TEKSTGEDEELTE:
Pilgrim Fathers schreven 400 jaar geleden geschiedenis
De geschiedenis van de Pilgrim Fathers is zeer bekend en snel verteld. In 1607/1608 vluchtte een groep afgescheiden puriteinen uit Engeland.
De groep stond onder leiding van dominee John Robinson en ouderling William Webster, vanwege naar eigen zeggen vervolging door de Anglicaanse Kerk, die onder het gezag stond van de koning, in dit geval James I. Ze vertrokken uit Scrooby naar Amsterdam en vestigden zich vervolgens in Leiden.
Toen een deel van hen in armelijke omstandigheden kwam te verkeren besloten ze, dertig in getal, naar Amerika te gaan om daar een nieuw bestaan op te bouwen en vrij hun geloof te kunnen beleven.
Op 22 juli vertrok men met de Speedwell uit Delfshaven voor een tussenstop naar Engeland en vandaar op 6 september met de Mayflower naar Amerika. Aan boord sloten ze een onderling verdrag, het Mayflower Compact, om hun toekomstige bestuur te regelen.
Op 22 december kwamen ze aan land en hebben ze hun kolonie Plymouth in de huidige staat Massachusetts gesticht, de grondslag voor New England. Ds. Robinson was in Leiden achtergebleven. De leiding was in handen van William Bradford, die de wederwaardigheden van de Pilgrim Fathers heeft opgetekend in een boek, ”Of Plymouth Plantation”.

GEGEVEN INFORMATIE:
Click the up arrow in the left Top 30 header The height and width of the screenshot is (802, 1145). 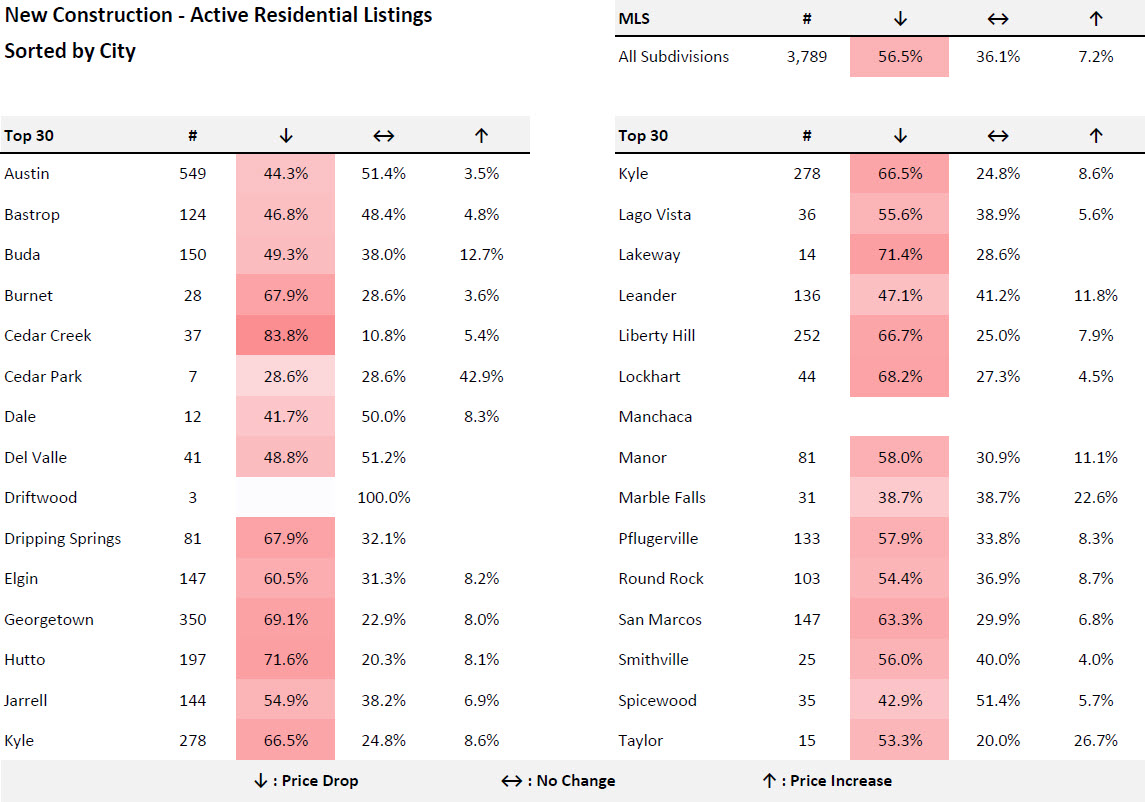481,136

UIT TE VOEREN TAKEN:
• A. Beantwoord deze vragen over de tekst over de Pilgrim Fathers:
(i) Vanuit welke plaats vertrok de groep naar Amsterdam?
(ii) Met welk schip vertrok men op 22 juli uit Delfshaven?
(iii) Welke titel heeft het boek van William Bradford?
• B. Bewerk een stuk uit de tekst over de Pilgrim Fathers. Begin bij de woorden "De groep stond" en stop na "vervolgens in Leiden.". Vervang daarin "Amsterdam" door "Rotterdam".
• C. Ga alstublieft verder met de tekst over de Pilgrim Fathers, vanaf het punt waar die ophoudt.

ANTWOORDEN:
• A.
(i) Scrooby
(ii) De Speedwell
(iii) "Of Plymouth Plantation"

• B.
De groep stond onder leiding van dominee John Robinson en ouderling William Webster, vanwege naar eigen zeggen vervolging door de Anglicaanse Kerk, die onder het gezag stond van de koning, in dit geval James I. Ze vertrokken uit Scrooby naar Rotterdam en vestigden zich vervolgens in Leiden.

• C.
Mythische rol
Aan de geschiedenis van de Pilgrim Fathers zijn in de loop der jaren heel wat publicaties gewijd, niet alleen historisch maar ook in romanvorm. Alle schrijvers baseren zich op het boek van William Bradford. Vaak is ingevuld wat men niet wist.
Dit jaar is het 400 jaar geleden dat de Pilgrim Fathers geschiedenis schreven. Daarom heeft Frans Verhagen, historicus, journalist en Amerikakenner, ooit correspondent in de Verenigde Staten voor onder andere de VARA en de Volkskrant, de pen opgepakt om „de mythische rol” van de „eerste kolonisten” opnieuw te boek te stellen.
Allereerst maakt hij duidelijk dat de naam Pilgrim Fathers pas in de 19e eeuw in de mode kwam. Dat had te maken met Bradfords boek, waarin hij schreef: „ze wisten dat ze enkel pelgrims waren, en (…) richtten hun ogen naar de hemel, hun beloofde land.” De Pilgrims, zegt hij, waren een „extreme variant” van de puriteinen. „Ze noemden zichzelf separatisten, afgescheidenen van de Church of England. Soms ook Saints, heiligen, omdat ze hun kerk naar het voorbeeld van de vroegchristelijke kerk zagen als de Church of Saints.”
Pure christendom
Aan de opkomst van de puriteinen in bredere zin wijdt de schrijver een heel hoofdstuk. Ze wilden terug naar „het pure” van het christendom en keerden zich derhalve bijvoorbeeld tegen het anglicaanse Book of Common Prayer. Over hun strikte sabbatsviering uit hij zich overigens in cynische bewoordingen: „grimmige haters van elk pleziertje, elke frivoliteit die het leven kleur geeft.”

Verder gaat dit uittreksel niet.